Миллер подошел к берегу реки, где во время его отсутствия сидел Эндрюс. Несколько минут он смотрел через реку на сосновый лес, торчавший на склоне горы. Его ноги были слегка расставлены, а большие плечи ссутулились; голова поникла, а руки свободно свисали по бокам. Время от времени один из его пальцев подрагивал, и легкие движения поворачивали его руки то в одну, то в другую сторону. Наконец он вздохнул и выпрямился. «Пора начинать, - сказал он, обращаясь к мужчинам. «Пока мы здесь сидим, мы ничего не найдем».
Шнайдер возразил, что им нет смысла участвовать в поисках, поскольку только Миллер узнает нужное ему место (если даже Миллер его узнает), когда на него наткнется. Миллер не ответил ему. Он велел Чарли Хогу запрягать волов, и вскоре все двинулись в юго-западном направлении, противоположном тому, которым Миллер отправился в одиночку днем раньше.
Всю вторую половину дня они пробирались вверх по реке.
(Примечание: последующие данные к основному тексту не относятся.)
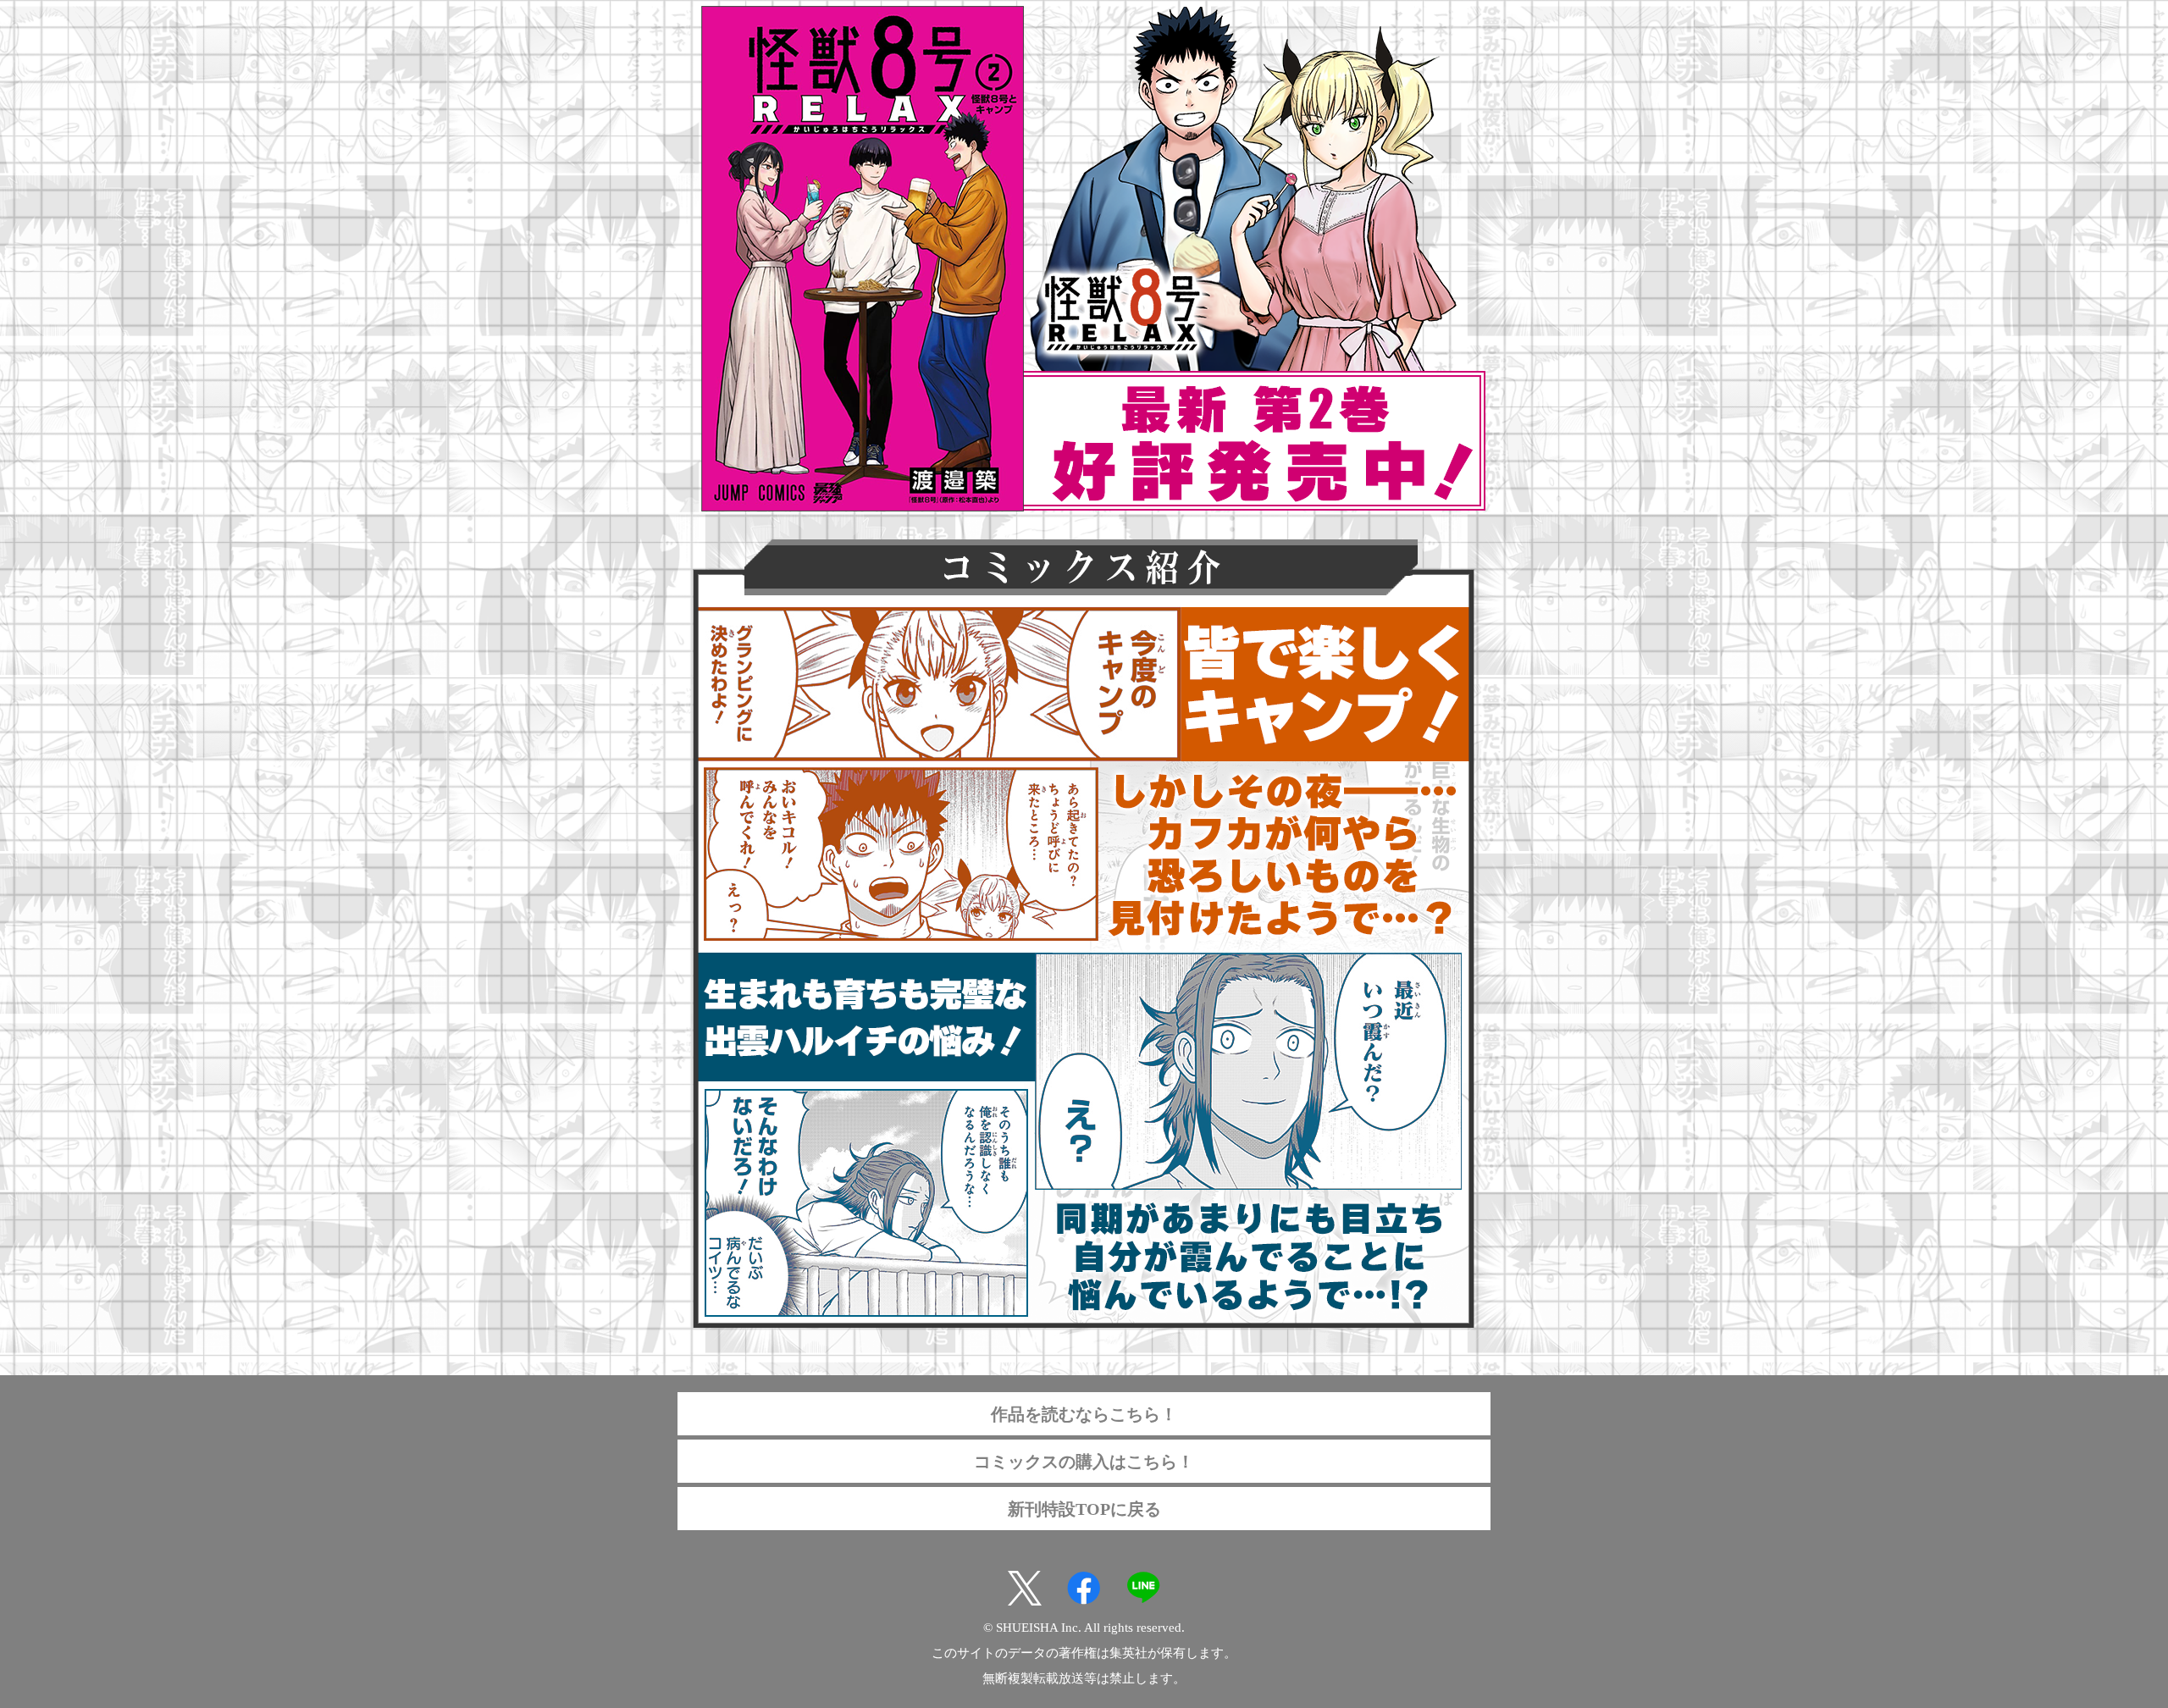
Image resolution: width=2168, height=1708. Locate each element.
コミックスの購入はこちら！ (1084, 1461)
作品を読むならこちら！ (1084, 1414)
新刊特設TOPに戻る (1084, 1509)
Миллер ехал рядом с берегом реки; иногда, когда берег становился слишком заросшим, он спускался на лошади в саму реку, где лошадь спотыкалась о камни, которыми было усеяно русло почти до самого края обоих берегов. Однажды густая роща сосен, росшая у самого берега реки, отклонила ход повозки; люди из основной партии обогнули рощу, а Миллер держался русла реки. Эндрюс со Шнайдером и Чарли Хогом не видели Миллера более часа; когда, наконец, клиновидная роща была обойдена, он увидел Миллера далеко впереди них, вверх по реке, высунувшегося из седла, чтобы осмотреть дальний берег.
В ту ночь они разбили лагерь рано, всего через час или около того после того, как солнце зашло за горы. С наступлением темноты в воздухе повеяло прохладой; Чарли Хог подбросил в костер побольше веток и притащил на ветках внушительное бревно, которое Шнайдер в избытке энергии и злости срубил с сосны, верхушка которой была сломана зимой под тяжестью снега и ветра. Огонь яростно ревел в тишине, оттесняя мужчин от него и озаряя их лица глубоким красным цветом. Но после того как огонь угас, превратившись в крупные угли, снова наступила прохлада; Эндрюс взял из повозки дополнительное одеяло и добавил его к своей тонкой постели.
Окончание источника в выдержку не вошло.